Monkewitz, S. & Good, J. 2003, in ASP Conf. Ser., Vol. 314 Astronomical Data Analysis Software and Systems XIII, eds. F. Ochsenbein, M. Allen, & D. Egret (San Francisco: ASP), 589

Compare: A Scaleable and Portable Catalog Cross-Comparison Engine for the NVO

Serge Monkewitz, John Good
Infrared Processing and Analysis Center, California Institute of Technology, Pasadena, CA

Abstract:

We describe the architecture of a general cross-comparison engine capable of spatially matching sources in one astronomical source catalog with those in another. The software is highly modular and is written in portable C++. By performing many cross-comparisons of small sky regions in parallel, the software will scale to very large input catalog sizes.
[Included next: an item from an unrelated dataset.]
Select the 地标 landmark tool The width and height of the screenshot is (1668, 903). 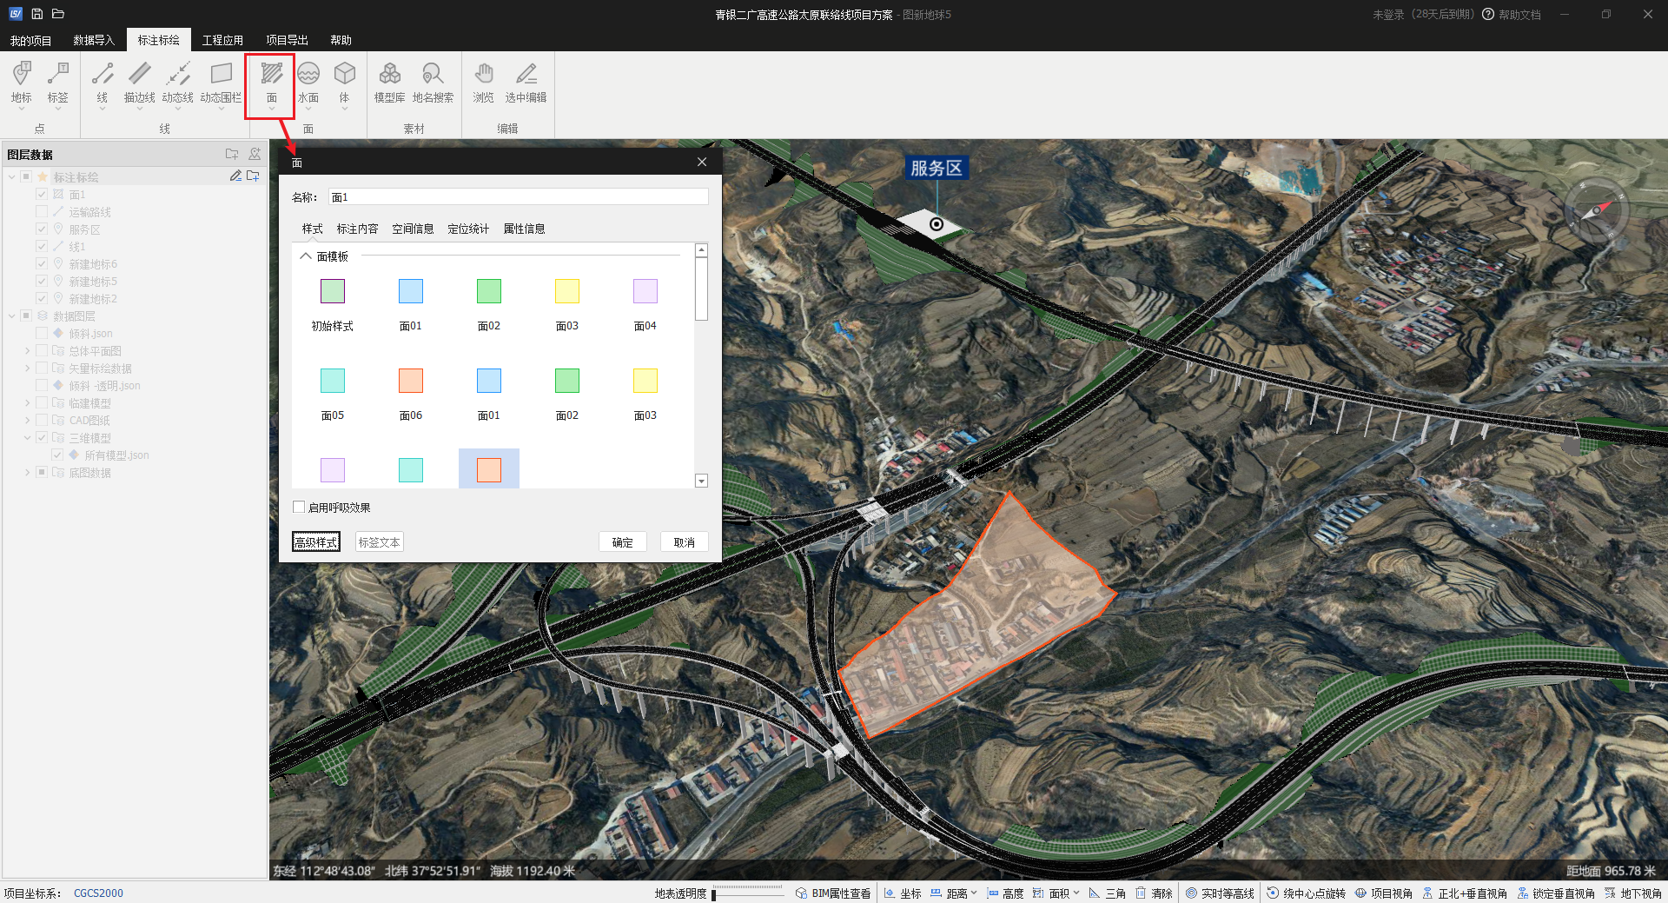(x=22, y=83)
Support is provided for common catalog formats and data sources (e.g. local disk, database servers), and the addition of support for custom data formats and sources is simplified by the modular architecture employed. Hooks for customized source pre-processing and match-list post-processing are also available. Taken together, these attributes will make Compare a powerful package for cross-comparing astronomical catalogs on all scales and for cross-identifying sources between catalogs, allowing it to serve the needs of both large projects and individual astronomers. In particular, the package will be installed at San Diego Supercomputer Center, where it will perform cross-comparison between large-scale catalogs (such as MACHO and 2MASS) housed there. When complete, it will be a cornerstone compute service for the NVO. We have applied an early version of the package to the cross-comparison of the SDSS Early Data Release and the 2MASS 2nd Incremental Data Release catalogs, a computation central to the NVO Brown Dwarf demonstration project. Despite being performed sequentially, the comparison of 9.8 million SDSS sources to 0.5 million 2MASS sources completed in approximately 100 seconds when run on a 4 CPU Sun V480 with 16GB of memory.

1. Introduction

The Compare software package is a framework for performing spatial joins between two lists of astronomical source positions. For each source $s$ in a primary catalog $P$, it finds all sources in a secondary catalog $S$ within a given angular distance $d_m$ of $s$. This will be referred to as the match list for $s$, and corresponds to a list of candidates in $S$ which might be observations of the same astronomical object as $s$. In addition, the software finds all the sources $s_n\in{P}$ such that $\forall t\in{S}$, $dist(s_n,t)>d_m$ (the primary no-match list), as well as all sources $t_n\in{S}$ such that $\forall s\in{P}$, $dist(s,t_n)>d_m$ (the secondary no-match list). The process of cross-comparing two catalogs is a necessary first step when cross-identifying observations from different missions, but also has many other applications. It can for example be used to pick a "best" observation from a cluster of observations, to merge or group observations in some way, or to help identify artifacts in a catalog.

2. Design Goals

The primary goals targeted by the Compare software package are high performance regardless of input catalog size, generality (the ability to process catalogs of arbitrary size and format on a variety of run-time platforms), and extensibility. The existing cross-comparison codes at IRSA suffer from various limitations which render them incapable of meeting these goals. They were written for a fixed hardware platform and do not make any attempt to be portable; they are tied to specific input and output data formats; finally, they operate on fixed column sets, limiting their use to specific catalogs. This last limitation means that any processing requiring column values not initially retrieved requires an additional pass through the potentially very large input catalogs. Compare is designed to overcome all of these limitations.

3. Design

The software, written in portable C++, is partitioned into five major components:
Data Access:
The component responsible for reading source positions (as well as any other requested fields). Implementations which read data from ASCII/binary table files and from Informix database tables are provided.
Source List Processing:
A component which can filter sources, as well as modify or generate the data fields associated with each source.
Cross-Comparison
This component computes match lists as well as primary and secondary no-match lists.
Match List processing
This component allows for customizable match list filtering and processing.
Data Storage
This component is responsible for storing match and no-match lists. Implementations which store data to ASCII/binary table files are provided.
These are illustrated in Figures 1 and 2. Each component implementation conforms to a simple interface, and communication between different components is limited to the consumption and production of sources and match lists. This makes it easy to add support for new input/output data formats, cross-comparison algorithms, and source or match list processing modules. Writing a working cross-comparison application becomes a matter of choosing and linking component implementations.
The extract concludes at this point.